Checking for understanding is a core part of effective feedback. Not feedback to pupils, but feedback from pupils to teachers that helps teachers decide what to do next.
In the previous blog, we explored how teachers use evidence from pupils to guide adaptive teaching. Here, the focus is on how that evidence is gathered, through checking for understanding.
What matters when checking for understanding
EEF’s Feedback to Improve Pupil Learning guidance emphasises that effective feedback depends on strong foundations. Clear learning intentions help teachers decide what to check for. Checking for understanding approaches help reveal where pupils are secure and where there are gaps or misconceptions.
As Dylan Wiliam reminds us (EEF, 2021, pp.5) feedback is most effective when it is approached systematically, beginning with eliciting the right evidence about what pupils understand.
Effective checking for understanding often rests on three shared principles:
- Anchor checks to learning intentions, so responses are meaningful rather than routine
- Gather evidence from all pupils, not just volunteers.
- Create conditions where mistakes are safe, so pupils are willing to share ideas.
The goal is not to ‘do’ a particular technique.
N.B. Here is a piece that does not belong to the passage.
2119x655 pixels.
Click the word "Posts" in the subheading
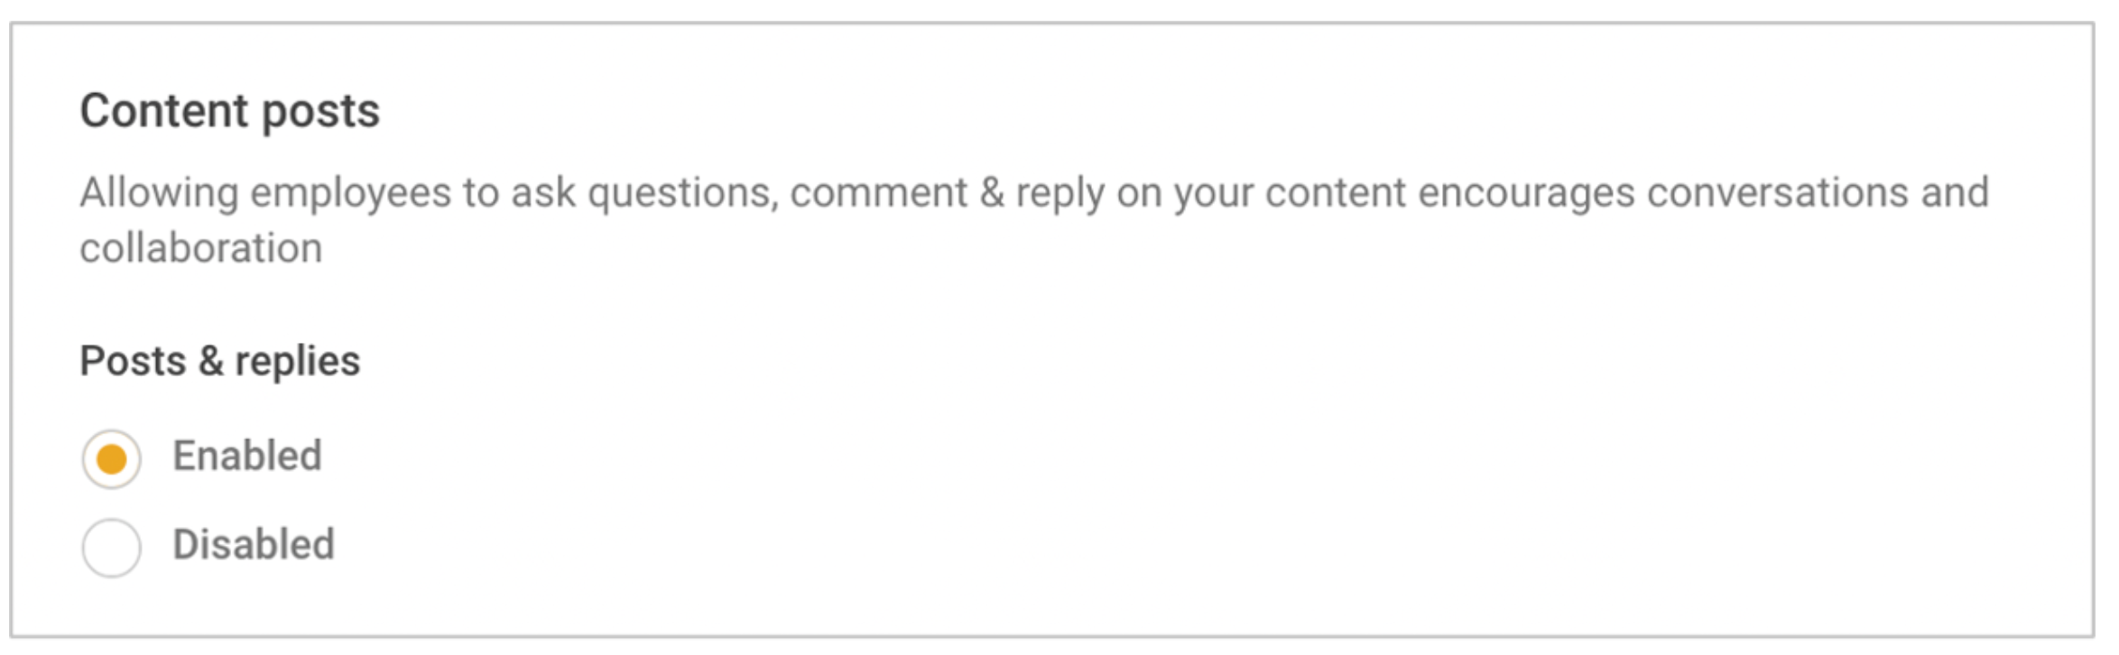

Techniques can be effective, but they are not evidence-based in isolation.
The evidence shows that what matters when checking for understanding, and how techniques are used, is to reveal pupils’ thinking and use that to inform decisions about what to do next.
Refining what you already do
The examples below show one way familiar techniques might be refined, by focusing on a single essential step. Doing this can support effective checking for understanding and guide what happens next.
Questioning
- Identify an essential step
I need evidence from across the class before deciding what to do next. - Refine the routine
I build in protected thinking time: adding a short pause, paired talk, or quick jot before selecting pupils to respond. - Make it consistent
When thinking time is routine, questioning gives me a more trustworthy picture of the class and allows more pupils to experience success.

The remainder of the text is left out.